In your session_start/check sequence, first check if session is set -- if not, check if cookie is set - if cookie is set, match their IP address to the cookie's hash value against the database and then if all checks out, set their session status as "authenticated".
The reason for having a table using their IP address and a unique hash is to allow multiple devices/computers to be persistent. Each device would have an entry in your remembered_sessions table.
This method does not store any passwords in a cookie, and only those who have successfully entered their password will have this cookie on their computer. Additionally even if someone grabbed that user's hash in their cookie they would need to be on the same network to be considered authenticated.
How to securely store usernames in database, without adding them directly to cookie value?
Example:
I want to display username of logged user.
If he have closed his browser early the only way to do this is $_COOKIE['cookie name']
where cookie value links with username in database.
So I don' t need to hash username.
Is it right? And if it's right, is it secure?
It is secure. Just do not store the password on the client (browser).
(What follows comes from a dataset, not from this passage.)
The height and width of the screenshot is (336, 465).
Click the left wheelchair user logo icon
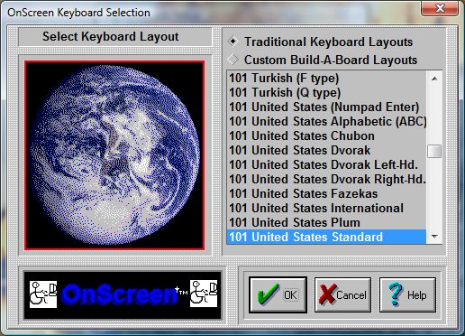43,294
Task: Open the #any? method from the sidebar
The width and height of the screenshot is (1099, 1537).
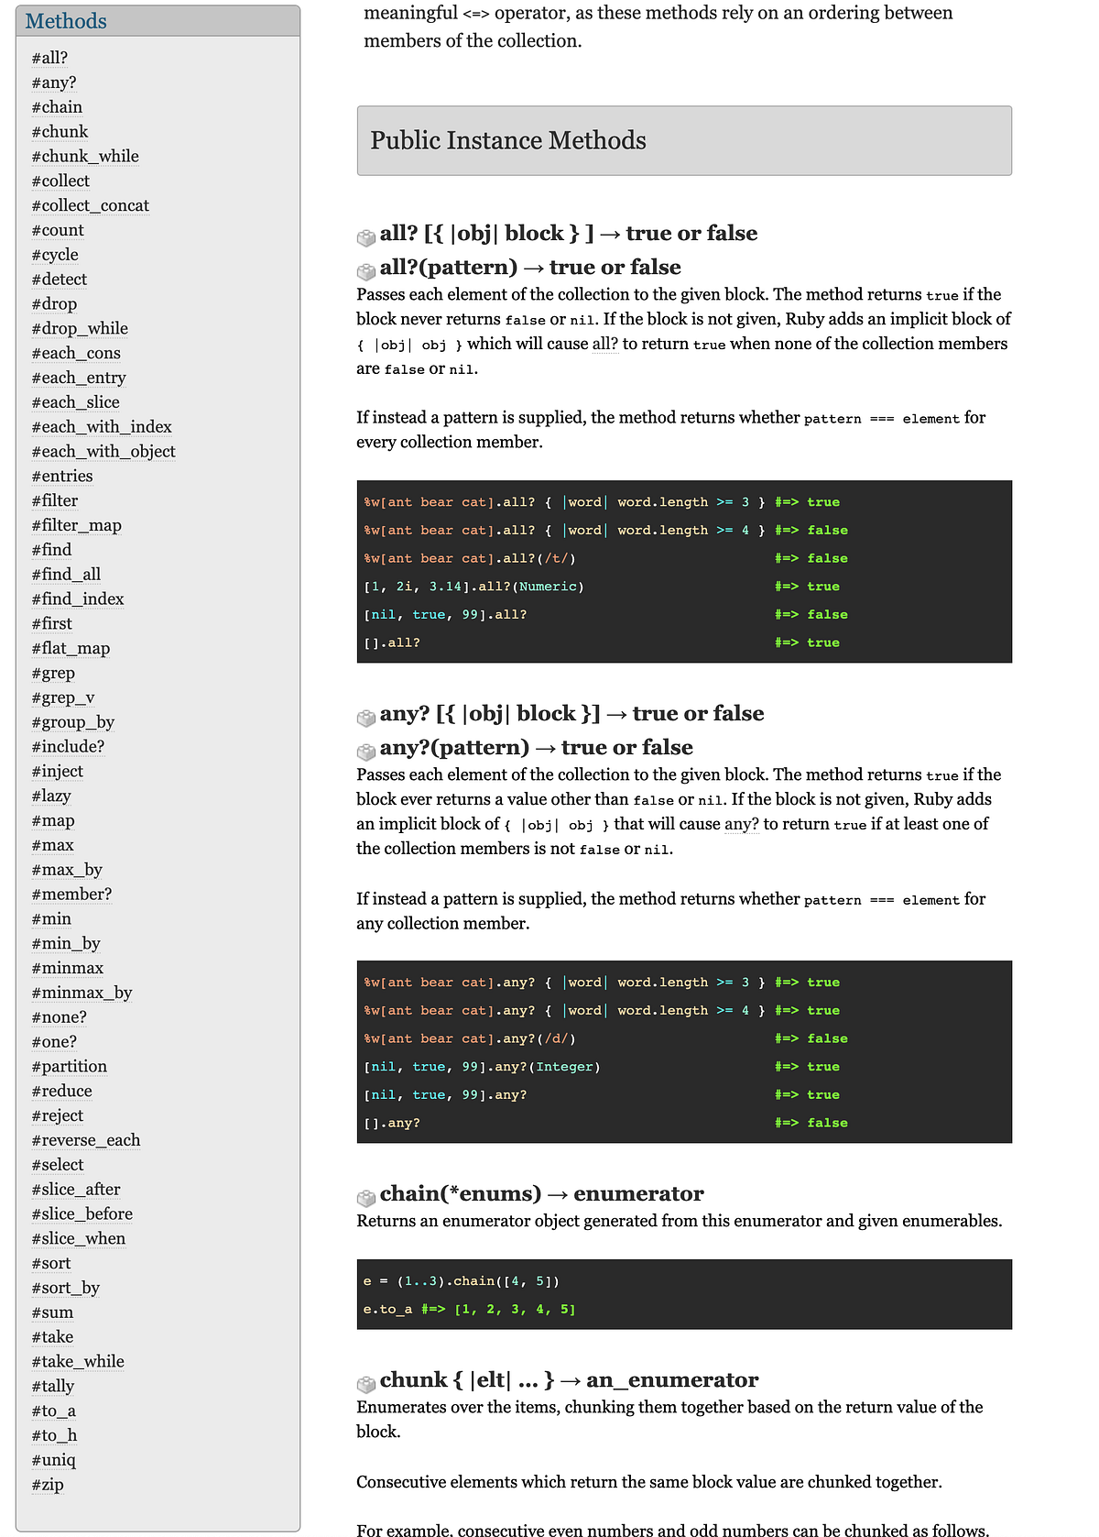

Also never send the password to the browser.
You can store the username in the cookie, this is safe as long as you do not save the password there.
You can also save there user id, then it does not give away any of the authentication details while letting you find the correct user.
Use sessions. data stored in $_SESSION is stored on server, not on client.
The below is assuming you are talking about a persistent login feature using cookies. For the purpose of just remembering the user name (but not signing them in automatically), having a username in the cookie (optionally encoded) should be okay though. Regardless, passwords should never be in the cookie.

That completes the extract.